実需のニーズに対応!大麦「はるか二条」への全量切替えに向けて

近年、国産大麦の需要が高まっており、実需者のニーズに応じた品種の選定・生産体制の確立が求められています。現在、玉名管内では県の奨励品種である大麦「はるしずく」が約201ha作付されていますが、実需者側からは加工適性面で評価が高い「はるか二条」の生産が求められていました。
そこで、「はるか二条」の品種・品質特性を把握すべく、品種育成地である九州沖縄農業研究センター(筑後・久留米研究拠点)を視察したのち、生産者への説明会及び管内生産者ほ場の視察がJAたまな主催で開催されました。当課では講師との連絡調整や生産者説明会へ対応しました。

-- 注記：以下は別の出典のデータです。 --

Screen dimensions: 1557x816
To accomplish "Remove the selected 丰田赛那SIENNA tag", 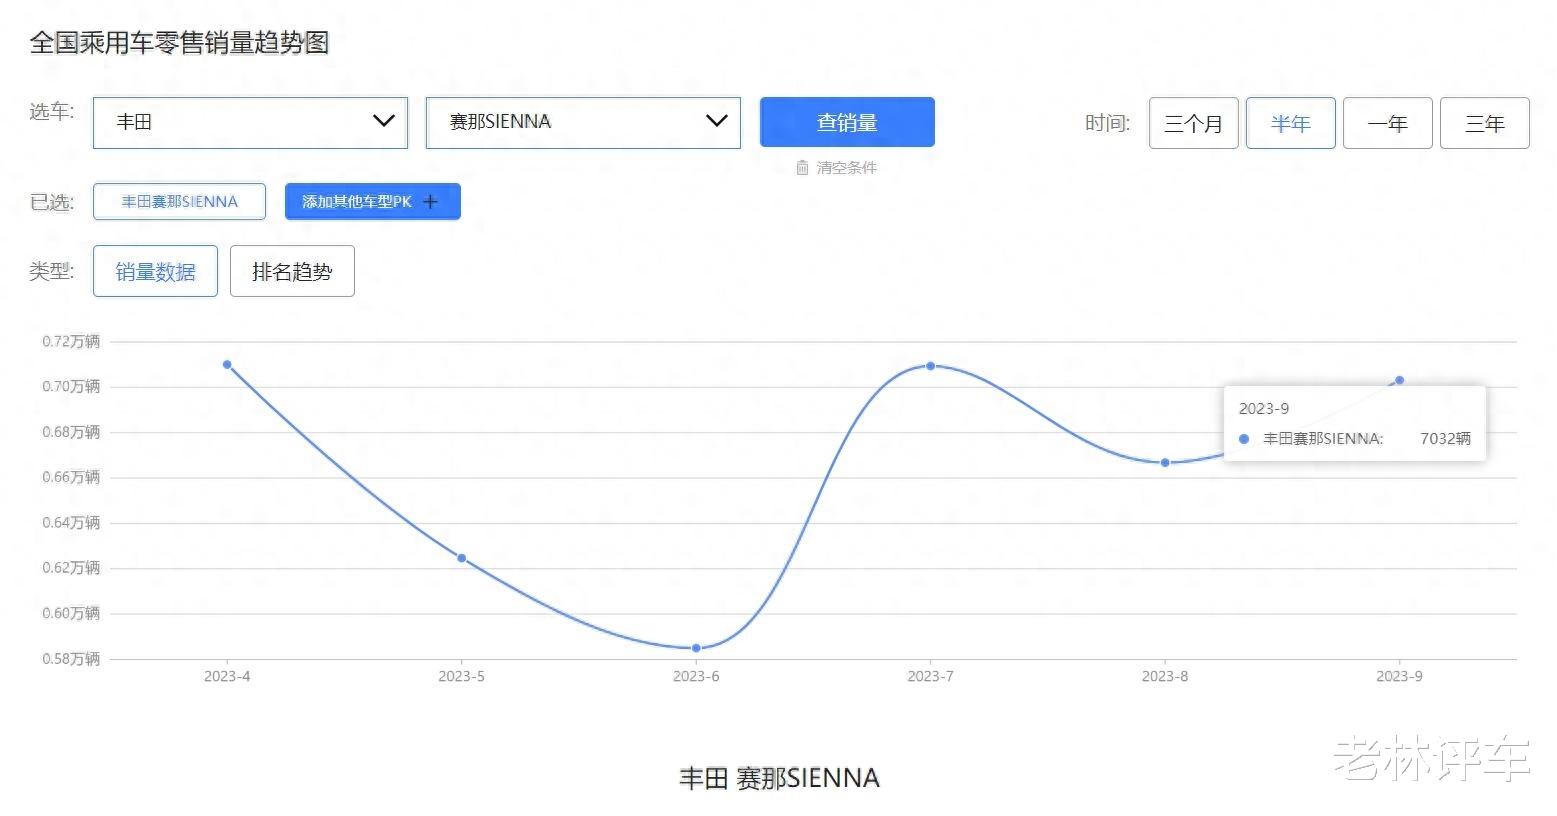I will tap(180, 201).
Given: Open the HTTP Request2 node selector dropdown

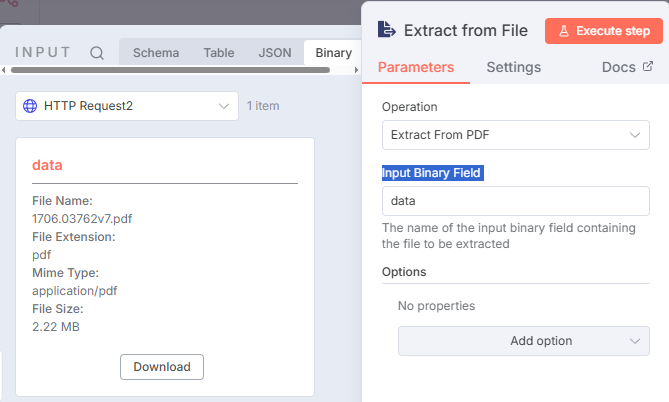Looking at the screenshot, I should pos(127,105).
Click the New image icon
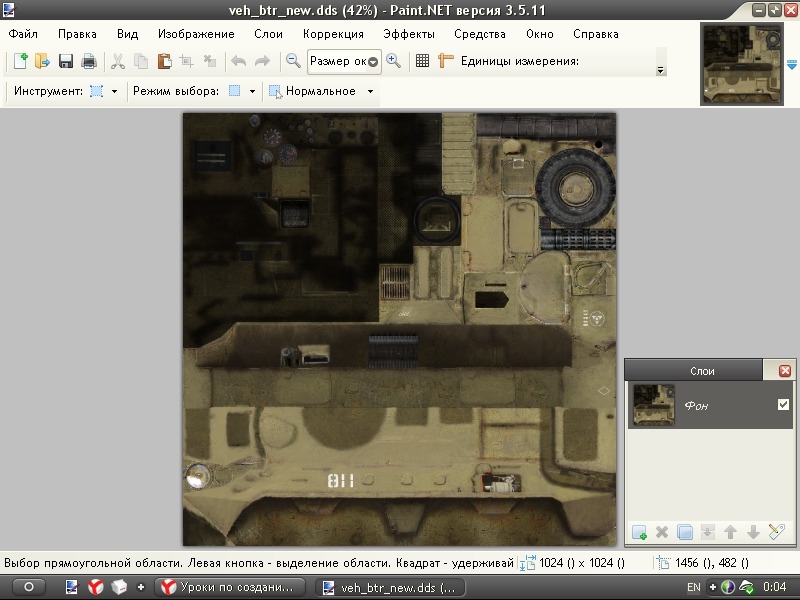This screenshot has height=600, width=800. point(20,61)
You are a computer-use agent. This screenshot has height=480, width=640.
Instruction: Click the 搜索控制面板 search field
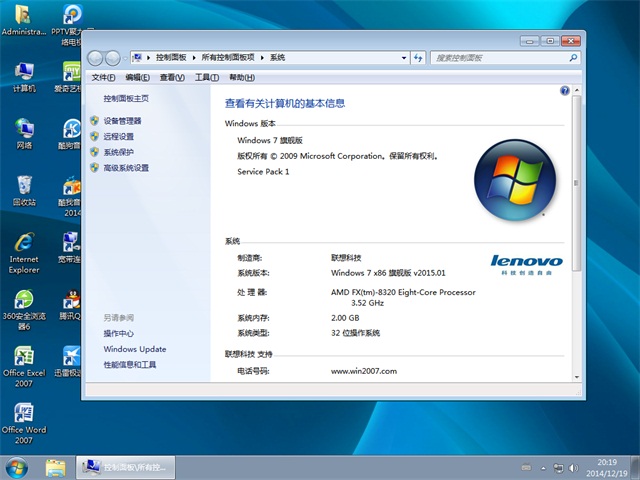tap(498, 58)
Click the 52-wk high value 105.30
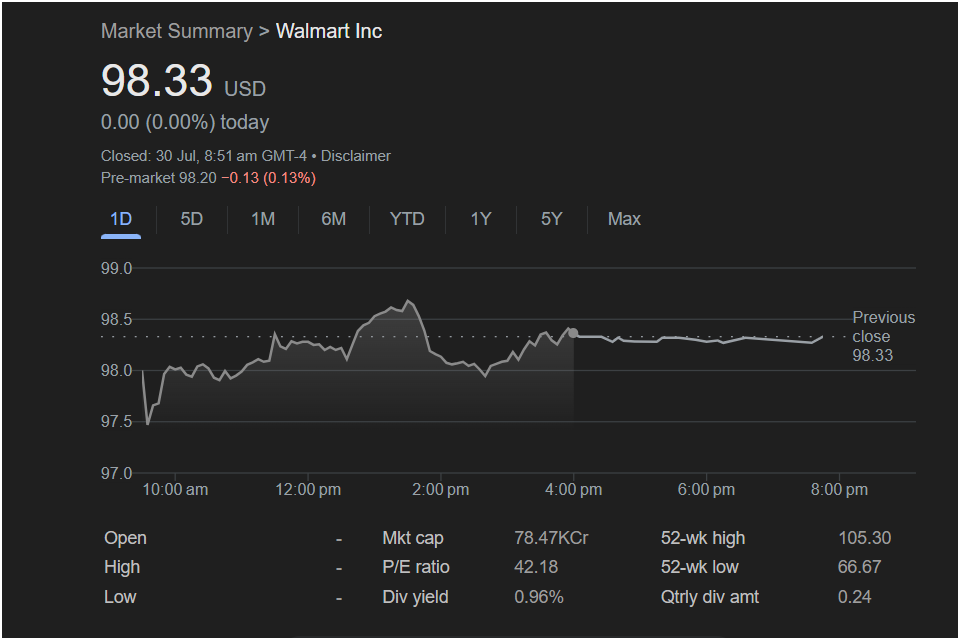 (864, 538)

「はるか二条」は早生で倒伏しにくく、「はるしずく」に比べやや多収の品種です。管内で「はるか二条」を作付けして4年目となる生産者からは、作業性が良く収量も良い(R6年産「はるか二条」:512㎏/10a、R6年産管内「はるしずく」:393㎏/10a)との声もあり、JAたまなでは令和8年産大麦から全量切替えが決定しました。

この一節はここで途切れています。